Straks, wanneer hun favorieten overzee zijn en velen hunner de Groningsche meisjes, waarmee ze zich hebben geamuseerd, zijn vergeten – er zullen uitzonderingen bij zijn – dan zullen deze schoonen zich weer tevreden moeten stellen met de Groningsche jongens, tenminste wanneer ze er nog een kans op hebben. Begeerlijker zijn ze er zeker niet op geworden. Op den Heereweg en Stationsweg was het vanmorgen tegen negen uur druk; velen wilden de Engelschen zien vertrekken. Ze zijn teleurgesteld, doch het schouwspel zal hun niet onthouden worden; weggaan doen ze zeker heel spoedig.’

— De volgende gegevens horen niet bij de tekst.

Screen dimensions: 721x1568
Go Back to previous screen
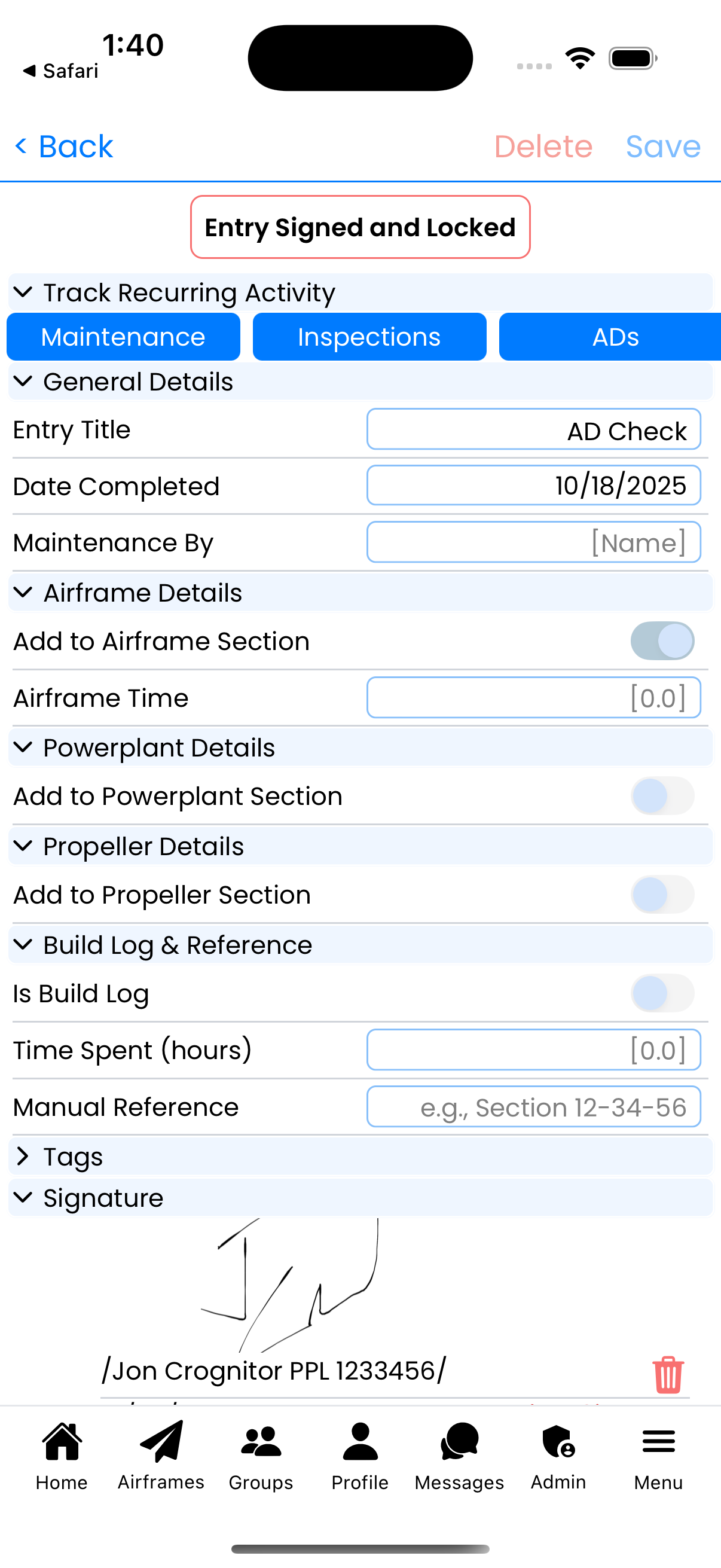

Maar op vrijdag 15 november 1918 vertrokken de Engelsen daadwerkelijk:

‘Hedenmorgen te 9 uur hebben de Engelsche geïnterneerden het kamp te Groningen voor altijd verlaten. Om halfnegen trad de troep aan. Commodore Henderson hield een korte toespraak, die met drie donderende hoera’s werd beantwoord. Daarna sprak de Engelsche consul, de heer Prillevitch. Opnieuw een drievoudig hoera en vervolgens werd de thuisreis aanvaard.

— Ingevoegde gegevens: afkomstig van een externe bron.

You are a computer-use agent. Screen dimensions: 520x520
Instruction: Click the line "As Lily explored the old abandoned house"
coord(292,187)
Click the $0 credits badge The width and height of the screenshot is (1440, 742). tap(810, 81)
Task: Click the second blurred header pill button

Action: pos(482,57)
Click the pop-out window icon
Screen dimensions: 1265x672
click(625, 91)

Met stille trom, want de Brass Band was ontbonden, maar onder het zingen van vroolijke liederen. Langs den weg naar het station stonden honderden vrienden en vriendinnen om met den vertrekkenden nog een laatste groet te wisselen.

De gehuwden en ook zij die het voornemen hebben binnenkort in ‘t huwelijk te treden, blijven voorlopig hier om onder leiding van Commodore Henderson de loopende zaken te regelen. Met den trein van 9.50 uur vertrok de uit 900 man bestaande troep naar Rotterdam om van daar naar het vaderland over te steken’.